It’s payroll day, and unlike most releases it kind of feels like there is a bimodal distribution to the outcomes today: either the figure is weak enough to stop a taper next month, or it isn’t.

However, if history is any guide, the stock market's reaction is anything but bimodal.

In fact, beat or miss, for 9 of the last 11 months, S&P 500 futures have rallied in the six hours following the non-farm payrolls report...

Source: Bloomberg

No matter whether the jobs print missed by almost 4 sigma or beat by more than 2 sigma, buyers stepped in because either "bad news is good news - Fed will leave floodgates open longer" or "good news is good news as it confirms 'recovery' is on target and Fed still promised to remain on hold for years."

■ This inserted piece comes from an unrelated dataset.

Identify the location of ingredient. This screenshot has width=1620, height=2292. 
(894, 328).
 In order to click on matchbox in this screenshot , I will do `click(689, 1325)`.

Amazing how that narrative shifts from month to month to satisfy the pitches of various asset-gatherers and commission-rakers.

Nevertheless, on average over the last 12 months, S&P futures have risen 0.368% in the six hours after the report printed...

Source: Bloomberg

Too easy right?

Well, it may just be different this time (yeah we said it). While the equity market's reaction has been almost uniform, the Treasury market has been unsure of how to react, with an 'on average' spike in yields immediately after followed by a modest trend lower....

Source: Bloomberg

Interestingly, Bloomberg's Ven Ram raises an important point about the asymmetric reaction function that is possible after today's payrolls print.

With the Fed having already signaled that it may announce tapering next month, a better-than-forecast print is unlikely to move the needle on Treasury yields by a whole lot. Sure, we will see a knee-jerk reaction and perhaps an incremental follow-through, but it’s hard to see an unqualified vociferous reaction. Even with a taper, the Fed’s balance sheet will still be swelling, albeit at a smaller pace, and unless the discussion shifts to reducing the size of the war chest, bonds have oodles of support from the central bank.

A big downside miss -- we are talking of a dispersion of greater than 2 standard deviations -- will cause the markets to question the resilience of the economy in the face of soaring commodity prices as well as supply bottlenecks and send yields lower. With a debt-ceiling fiasco having been deferred for now, yields need an excuse to head lower and a shocker of a non-farm payrolls number on the weaker side may provide just that.

All of which circles us back to stonks - given their sensitivity to rates currently, as we said above, perhaps the reaction function this time will be different.